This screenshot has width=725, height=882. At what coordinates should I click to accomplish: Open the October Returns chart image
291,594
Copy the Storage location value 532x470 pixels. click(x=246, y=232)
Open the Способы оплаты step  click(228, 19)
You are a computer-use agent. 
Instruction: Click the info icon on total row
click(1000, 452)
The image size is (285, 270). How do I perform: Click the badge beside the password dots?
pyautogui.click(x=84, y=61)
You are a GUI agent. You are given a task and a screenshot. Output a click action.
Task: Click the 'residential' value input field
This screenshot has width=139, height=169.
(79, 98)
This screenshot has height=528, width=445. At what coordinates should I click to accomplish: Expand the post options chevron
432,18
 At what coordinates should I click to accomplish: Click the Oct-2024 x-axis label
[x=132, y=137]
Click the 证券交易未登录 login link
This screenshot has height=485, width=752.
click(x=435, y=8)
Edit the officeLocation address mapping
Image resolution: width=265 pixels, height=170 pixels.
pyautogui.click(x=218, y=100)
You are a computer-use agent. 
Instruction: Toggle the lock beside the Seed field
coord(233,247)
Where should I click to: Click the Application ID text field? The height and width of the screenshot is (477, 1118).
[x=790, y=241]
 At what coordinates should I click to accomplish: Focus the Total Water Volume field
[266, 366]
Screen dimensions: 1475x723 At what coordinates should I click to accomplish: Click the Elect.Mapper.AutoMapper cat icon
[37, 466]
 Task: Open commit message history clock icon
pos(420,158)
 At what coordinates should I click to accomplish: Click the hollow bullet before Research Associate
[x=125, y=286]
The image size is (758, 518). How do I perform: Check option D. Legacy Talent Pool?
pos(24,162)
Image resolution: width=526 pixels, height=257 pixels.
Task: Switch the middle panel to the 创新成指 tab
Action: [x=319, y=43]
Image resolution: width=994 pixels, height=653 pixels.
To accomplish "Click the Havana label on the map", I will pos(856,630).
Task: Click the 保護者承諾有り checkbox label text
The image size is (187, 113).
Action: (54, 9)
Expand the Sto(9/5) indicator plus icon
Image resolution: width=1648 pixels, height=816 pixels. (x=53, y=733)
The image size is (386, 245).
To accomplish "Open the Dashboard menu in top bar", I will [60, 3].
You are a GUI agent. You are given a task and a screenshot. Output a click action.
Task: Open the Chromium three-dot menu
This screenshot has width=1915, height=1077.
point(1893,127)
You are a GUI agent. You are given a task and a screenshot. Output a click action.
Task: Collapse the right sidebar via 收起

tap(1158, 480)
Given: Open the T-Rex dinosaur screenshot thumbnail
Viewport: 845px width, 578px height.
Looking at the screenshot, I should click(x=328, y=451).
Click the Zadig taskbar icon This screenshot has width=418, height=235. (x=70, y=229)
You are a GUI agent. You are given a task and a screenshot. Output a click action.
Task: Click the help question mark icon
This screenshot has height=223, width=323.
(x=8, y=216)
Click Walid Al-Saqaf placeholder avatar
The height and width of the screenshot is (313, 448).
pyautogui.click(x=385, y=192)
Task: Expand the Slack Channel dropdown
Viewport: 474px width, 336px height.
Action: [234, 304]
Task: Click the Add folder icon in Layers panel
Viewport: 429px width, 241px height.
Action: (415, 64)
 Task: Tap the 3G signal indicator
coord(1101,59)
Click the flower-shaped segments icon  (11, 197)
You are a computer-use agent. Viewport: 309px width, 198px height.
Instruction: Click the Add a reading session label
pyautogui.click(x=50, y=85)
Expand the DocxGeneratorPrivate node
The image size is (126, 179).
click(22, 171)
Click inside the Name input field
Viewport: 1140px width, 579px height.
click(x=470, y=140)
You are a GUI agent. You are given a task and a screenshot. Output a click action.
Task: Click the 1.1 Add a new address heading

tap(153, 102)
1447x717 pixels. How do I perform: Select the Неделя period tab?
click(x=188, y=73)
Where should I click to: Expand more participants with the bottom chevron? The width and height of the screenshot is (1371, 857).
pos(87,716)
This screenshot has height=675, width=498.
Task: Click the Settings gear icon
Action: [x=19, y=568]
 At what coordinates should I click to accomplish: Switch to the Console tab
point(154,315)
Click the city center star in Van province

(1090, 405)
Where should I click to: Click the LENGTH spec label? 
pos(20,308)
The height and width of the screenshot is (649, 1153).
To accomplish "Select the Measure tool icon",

### Task brief:
Please quote the whole listing above word for word, line by line.

### Response to the exercise:
This screenshot has width=725, height=882. At what coordinates should I click to accomplish: Open the October Returns chart image
291,594
Copy the Storage location value 532x470 pixels. click(x=246, y=232)
Open the Способы оплаты step  click(228, 19)
You are a computer-use agent. 
Instruction: Click the info icon on total row
click(1000, 452)
The image size is (285, 270). How do I perform: Click the badge beside the password dots?
pyautogui.click(x=84, y=61)
You are a GUI agent. You are given a task and a screenshot. Output a click action.
Task: Click the 'residential' value input field
This screenshot has width=139, height=169.
(79, 98)
This screenshot has height=528, width=445. At what coordinates should I click to accomplish: Expand the post options chevron
432,18
 At what coordinates should I click to accomplish: Click the Oct-2024 x-axis label
[x=132, y=137]
Click the 证券交易未登录 login link
This screenshot has height=485, width=752.
click(x=435, y=8)
Edit the officeLocation address mapping
Image resolution: width=265 pixels, height=170 pixels.
pyautogui.click(x=218, y=100)
You are a computer-use agent. 
Instruction: Toggle the lock beside the Seed field
coord(233,247)
Where should I click to: Click the Application ID text field? The height and width of the screenshot is (477, 1118).
[x=790, y=241]
 At what coordinates should I click to accomplish: Focus the Total Water Volume field
[266, 366]
Screen dimensions: 1475x723 At what coordinates should I click to accomplish: Click the Elect.Mapper.AutoMapper cat icon
[37, 466]
 Task: Open commit message history clock icon
pos(420,158)
 At what coordinates should I click to accomplish: Click the hollow bullet before Research Associate
[x=125, y=286]
The image size is (758, 518). How do I perform: Check option D. Legacy Talent Pool?
pos(24,162)
Image resolution: width=526 pixels, height=257 pixels.
Task: Switch the middle panel to the 创新成指 tab
Action: [x=319, y=43]
Image resolution: width=994 pixels, height=653 pixels.
To accomplish "Click the Havana label on the map", I will pos(856,630).
Task: Click the 保護者承諾有り checkbox label text
The image size is (187, 113).
Action: (54, 9)
Expand the Sto(9/5) indicator plus icon
Image resolution: width=1648 pixels, height=816 pixels. (x=53, y=733)
The image size is (386, 245).
To accomplish "Open the Dashboard menu in top bar", I will [60, 3].
You are a GUI agent. You are given a task and a screenshot. Output a click action.
Task: Open the Chromium three-dot menu
This screenshot has width=1915, height=1077.
point(1893,127)
You are a GUI agent. You are given a task and a screenshot. Output a click action.
Task: Collapse the right sidebar via 收起

tap(1158, 480)
Given: Open the T-Rex dinosaur screenshot thumbnail
Viewport: 845px width, 578px height.
Looking at the screenshot, I should click(x=328, y=451).
Click the Zadig taskbar icon This screenshot has width=418, height=235. (x=70, y=229)
You are a GUI agent. You are given a task and a screenshot. Output a click action.
Task: Click the help question mark icon
This screenshot has height=223, width=323.
(x=8, y=216)
Click Walid Al-Saqaf placeholder avatar
The height and width of the screenshot is (313, 448).
pyautogui.click(x=385, y=192)
Task: Expand the Slack Channel dropdown
Viewport: 474px width, 336px height.
Action: [234, 304]
Task: Click the Add folder icon in Layers panel
Viewport: 429px width, 241px height.
Action: (415, 64)
 Task: Tap the 3G signal indicator
coord(1101,59)
Click the flower-shaped segments icon  (11, 197)
You are a computer-use agent. Viewport: 309px width, 198px height.
Instruction: Click the Add a reading session label
pyautogui.click(x=50, y=85)
Expand the DocxGeneratorPrivate node
The image size is (126, 179).
click(22, 171)
Click inside the Name input field
Viewport: 1140px width, 579px height.
click(x=470, y=140)
You are a GUI agent. You are given a task and a screenshot. Output a click action.
Task: Click the 1.1 Add a new address heading

tap(153, 102)
1447x717 pixels. How do I perform: Select the Неделя period tab?
click(x=188, y=73)
Where should I click to: Expand more participants with the bottom chevron? The width and height of the screenshot is (1371, 857).
pos(87,716)
This screenshot has height=675, width=498.
Task: Click the Settings gear icon
Action: [x=19, y=568]
 At what coordinates should I click to accomplish: Switch to the Console tab
point(154,315)
Click the city center star in Van province

(1090, 405)
Where should I click to: Click the LENGTH spec label? 
pos(20,308)
The height and width of the screenshot is (649, 1153).
To accomplish "Select the Measure tool icon",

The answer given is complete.